• WRITTEN TASK: Convert the records below into a JSON list of strings, with one string for each line and no blank lines.

• DATA SECTION:
★ ★ ★ ★
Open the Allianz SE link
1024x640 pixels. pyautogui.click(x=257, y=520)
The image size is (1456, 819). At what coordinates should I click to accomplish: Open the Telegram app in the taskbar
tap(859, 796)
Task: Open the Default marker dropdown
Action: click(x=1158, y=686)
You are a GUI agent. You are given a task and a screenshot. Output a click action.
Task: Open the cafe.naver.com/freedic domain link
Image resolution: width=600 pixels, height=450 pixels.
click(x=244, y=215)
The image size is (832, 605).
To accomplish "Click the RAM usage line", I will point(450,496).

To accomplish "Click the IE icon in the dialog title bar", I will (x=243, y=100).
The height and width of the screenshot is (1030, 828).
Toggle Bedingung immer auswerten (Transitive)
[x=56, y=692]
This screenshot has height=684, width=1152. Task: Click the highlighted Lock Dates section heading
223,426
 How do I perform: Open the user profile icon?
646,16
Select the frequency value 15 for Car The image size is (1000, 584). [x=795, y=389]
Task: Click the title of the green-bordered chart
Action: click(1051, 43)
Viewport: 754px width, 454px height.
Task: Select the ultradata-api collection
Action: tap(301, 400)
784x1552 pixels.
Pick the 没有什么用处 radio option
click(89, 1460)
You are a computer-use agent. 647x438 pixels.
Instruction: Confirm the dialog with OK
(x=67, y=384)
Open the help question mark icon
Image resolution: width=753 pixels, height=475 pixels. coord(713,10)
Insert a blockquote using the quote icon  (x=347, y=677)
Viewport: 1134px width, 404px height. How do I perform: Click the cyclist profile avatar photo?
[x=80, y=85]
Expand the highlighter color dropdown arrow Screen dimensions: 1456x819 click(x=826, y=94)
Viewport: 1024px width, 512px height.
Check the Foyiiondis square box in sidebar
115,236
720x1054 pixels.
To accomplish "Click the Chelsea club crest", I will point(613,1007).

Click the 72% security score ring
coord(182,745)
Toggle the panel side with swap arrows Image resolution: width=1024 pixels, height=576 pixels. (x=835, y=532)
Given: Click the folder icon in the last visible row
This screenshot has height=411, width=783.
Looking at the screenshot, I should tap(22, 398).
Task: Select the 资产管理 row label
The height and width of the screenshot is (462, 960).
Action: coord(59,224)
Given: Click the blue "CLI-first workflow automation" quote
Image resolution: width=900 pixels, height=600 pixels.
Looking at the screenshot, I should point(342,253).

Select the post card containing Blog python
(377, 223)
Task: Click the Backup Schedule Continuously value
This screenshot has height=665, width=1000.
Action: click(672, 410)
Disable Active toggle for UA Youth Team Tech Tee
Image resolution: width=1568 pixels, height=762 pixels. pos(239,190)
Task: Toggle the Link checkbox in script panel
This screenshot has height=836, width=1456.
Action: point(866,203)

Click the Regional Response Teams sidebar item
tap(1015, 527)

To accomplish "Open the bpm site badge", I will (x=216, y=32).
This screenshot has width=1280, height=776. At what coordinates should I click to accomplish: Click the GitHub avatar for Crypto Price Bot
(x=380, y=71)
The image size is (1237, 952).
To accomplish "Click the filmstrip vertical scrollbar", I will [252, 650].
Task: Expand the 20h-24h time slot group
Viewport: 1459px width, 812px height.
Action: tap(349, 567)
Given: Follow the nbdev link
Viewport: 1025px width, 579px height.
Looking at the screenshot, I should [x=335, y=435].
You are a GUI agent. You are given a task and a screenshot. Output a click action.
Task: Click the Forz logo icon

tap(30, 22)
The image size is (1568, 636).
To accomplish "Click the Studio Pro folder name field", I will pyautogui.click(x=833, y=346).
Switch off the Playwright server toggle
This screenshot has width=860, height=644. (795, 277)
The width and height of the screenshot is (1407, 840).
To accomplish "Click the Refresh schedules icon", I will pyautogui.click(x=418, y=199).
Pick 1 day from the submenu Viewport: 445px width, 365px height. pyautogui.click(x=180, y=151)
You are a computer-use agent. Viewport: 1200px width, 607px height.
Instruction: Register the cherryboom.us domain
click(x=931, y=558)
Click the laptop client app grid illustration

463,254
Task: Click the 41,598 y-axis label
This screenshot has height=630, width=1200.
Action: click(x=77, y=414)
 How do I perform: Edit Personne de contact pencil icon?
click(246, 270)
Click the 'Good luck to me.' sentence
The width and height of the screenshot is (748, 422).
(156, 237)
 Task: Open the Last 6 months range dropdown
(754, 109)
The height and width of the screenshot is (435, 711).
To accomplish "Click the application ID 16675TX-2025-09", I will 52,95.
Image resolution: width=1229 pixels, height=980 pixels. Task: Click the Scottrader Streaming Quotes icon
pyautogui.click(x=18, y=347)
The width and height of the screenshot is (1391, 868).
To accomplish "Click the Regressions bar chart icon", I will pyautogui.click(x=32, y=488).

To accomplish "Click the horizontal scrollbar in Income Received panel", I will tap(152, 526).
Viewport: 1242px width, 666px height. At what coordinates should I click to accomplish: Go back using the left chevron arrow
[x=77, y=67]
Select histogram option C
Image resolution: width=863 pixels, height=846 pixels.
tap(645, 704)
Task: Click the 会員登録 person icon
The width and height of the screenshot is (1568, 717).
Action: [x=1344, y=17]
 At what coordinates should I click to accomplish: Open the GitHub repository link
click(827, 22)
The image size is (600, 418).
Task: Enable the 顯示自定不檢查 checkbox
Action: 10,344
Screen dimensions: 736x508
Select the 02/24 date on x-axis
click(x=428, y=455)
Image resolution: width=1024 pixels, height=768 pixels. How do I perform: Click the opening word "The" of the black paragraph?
★ ★ ★ ★
• RESPONSE TO THIS TASK:
[
  "Open the Allianz SE link",
  "1024x640 pixels. pyautogui.click(x=257, y=520)",
  "The image size is (1456, 819). At what coordinates should I click to accomplish: Open the Telegram app in the taskbar",
  "tap(859, 796)",
  "Task: Open the Default marker dropdown",
  "Action: click(x=1158, y=686)",
  "You are a GUI agent. You are given a task and a screenshot. Output a click action.",
  "Task: Open the cafe.naver.com/freedic domain link",
  "Image resolution: width=600 pixels, height=450 pixels.",
  "click(x=244, y=215)",
  "The image size is (832, 605).",
  "To accomplish \"Click the RAM usage line\", I will point(450,496).",
  "To accomplish \"Click the IE icon in the dialog title bar\", I will (x=243, y=100).",
  "The height and width of the screenshot is (1030, 828).",
  "Toggle Bedingung immer auswerten (Transitive)",
  "[x=56, y=692]",
  "This screenshot has height=684, width=1152. Task: Click the highlighted Lock Dates section heading",
  "223,426",
  " How do I perform: Open the user profile icon?",
  "646,16",
  "Select the frequency value 15 for Car The image size is (1000, 584). [x=795, y=389]",
  "Task: Click the title of the green-bordered chart",
  "Action: click(1051, 43)",
  "Viewport: 754px width, 454px height.",
  "Task: Select the ultradata-api collection",
  "Action: tap(301, 400)",
  "784x1552 pixels.",
  "Pick the 没有什么用处 radio option",
  "click(89, 1460)",
  "You are a computer-use agent. 647x438 pixels.",
  "Instruction: Confirm the dialog with OK",
  "(x=67, y=384)",
  "Open the help question mark icon",
  "Image resolution: width=753 pixels, height=475 pixels. coord(713,10)",
  "Insert a blockquote using the quote icon  (x=347, y=677)",
  "Viewport: 1134px width, 404px height. How do I perform: Click the cyclist profile avatar photo?",
  "[x=80, y=85]",
  "Expand the highlighter color dropdown arrow Screen dimensions: 1456x819 click(x=826, y=94)",
  "Viewport: 1024px width, 512px height.",
  "Check the Foyiiondis square box in sidebar",
  "115,236",
  "720x1054 pixels.",
  "To accomplish \"Click the Chelsea club crest\", I will point(613,1007).",
  "Click the 72% security score ring",
  "coord(182,745)",
  "Toggle the panel side with swap arrows Image resolution: width=1024 pixels, height=576 pixels. (x=835, y=532)",
  "Given: Click the folder icon in the last visible row",
  "This screenshot has height=411, width=783.",
  "Looking at the screenshot, I should tap(22, 398).",
  "Task: Select the 资产管理 row label",
  "The height and width of the screenshot is (462, 960).",
  "Action: coord(59,224)",
  "Given: Click the blue \"CLI-first workflow automation\" quote",
  "Image resolution: width=900 pixels, height=600 pixels.",
  "Looking at the screenshot, I should point(342,253).",
  "Select the post card containing Blog python",
  "(377, 223)",
  "Task: Click the Backup Schedule Continuously value",
  "This screenshot has height=665, width=1000.",
  "Action: click(672, 410)",
  "Disable Active toggle for UA Youth Team Tech Tee",
  "Image resolution: width=1568 pixels, height=762 pixels. pos(239,190)",
  "Task: Toggle the Link checkbox in script panel",
  "This screenshot has height=836, width=1456.",
  "Action: point(866,203)",
  "Click the Regional Response Teams sidebar item",
  "tap(1015, 527)",
  "To accomplish \"Open the bpm site badge\", I will (x=216, y=32).",
  "This screenshot has width=1280, height=776. At what coordinates should I click to accomplish: Click the GitHub avatar for Crypto Price Bot",
  "(x=380, y=71)",
  "The image size is (1237, 952).",
  "To accomplish \"Click the filmstrip vertical scrollbar\", I will [252, 650].",
  "Task: Expand the 20h-24h time slot group",
  "Viewport: 1459px width, 812px height.",
  "Action: tap(349, 567)",
  "Given: Follow the nbdev link",
  "Viewport: 1025px width, 579px height.",
  "Looking at the screenshot, I should [x=335, y=435].",
  "You are a GUI agent. You are given a task and a screenshot. Output a click action.",
  "Task: Click the Forz logo icon",
  "tap(30, 22)",
  "The image size is (1568, 636).",
  "To accomplish \"Click the Studio Pro folder name field\", I will pyautogui.click(x=833, y=346).",
  "Switch off the Playwright server toggle",
  "This screenshot has width=860, height=644. (795, 277)",
  "The width and height of the screenshot is (1407, 840).",
  "To accomplish \"Click the Refresh schedules icon\", I will pyautogui.click(x=418, y=199).",
  "Pick 1 day from the submenu Viewport: 445px width, 365px height. pyautogui.click(x=180, y=151)",
  "You are a computer-use agent. Viewport: 1200px width, 607px height.",
  "Instruction: Register the cherryboom.us domain",
  "click(x=931, y=558)",
  "Click the laptop client app grid illustration",
  "463,254",
  "Task: Click the 41,598 y-axis label",
  "This screenshot has height=630, width=1200.",
  "Action: click(x=77, y=414)",
  " How do I perform: Edit Personne de contact pencil icon?",
  "click(246, 270)",
  "Click the 'Good luck to me.' sentence",
  "The width and height of the screenshot is (748, 422).",
  "(156, 237)",
  " Task: Open the Last 6 months range dropdown",
  "(754, 109)",
  "The height and width of the screenshot is (435, 711).",
  "To accomplish \"Click the application ID 16675TX-2025-09\", I will 52,95.",
  "Image resolution: width=1229 pixels, height=980 pixels. Task: Click the Scottrader Streaming Quotes icon",
  "pyautogui.click(x=18, y=347)",
  "The width and height of the screenshot is (1391, 868).",
  "To accomplish \"Click the Regressions bar chart icon\", I will pyautogui.click(x=32, y=488).",
  "To accomplish \"Click the horizontal scrollbar in Income Received panel\", I will tap(152, 526).",
  "Viewport: 1242px width, 666px height. At what coordinates should I click to accomplish: Go back using the left chevron arrow",
  "[x=77, y=67]",
  "Select histogram option C",
  "Image resolution: width=863 pixels, height=846 pixels.",
  "tap(645, 704)",
  "Task: Click the 会員登録 person icon",
  "The width and height of the screenshot is (1568, 717).",
  "Action: [x=1344, y=17]",
  " At what coordinates should I click to accomplish: Open the GitHub repository link",
  "click(827, 22)",
  "The image size is (600, 418).",
  "Task: Enable the 顯示自定不檢查 checkbox",
  "Action: 10,344",
  "Screen dimensions: 736x508",
  "Select the 02/24 date on x-axis",
  "click(x=428, y=455)",
  "Image resolution: width=1024 pixels, height=768 pixels. How do I perform: Click the opening word \"The\" of the black paragraph?"
]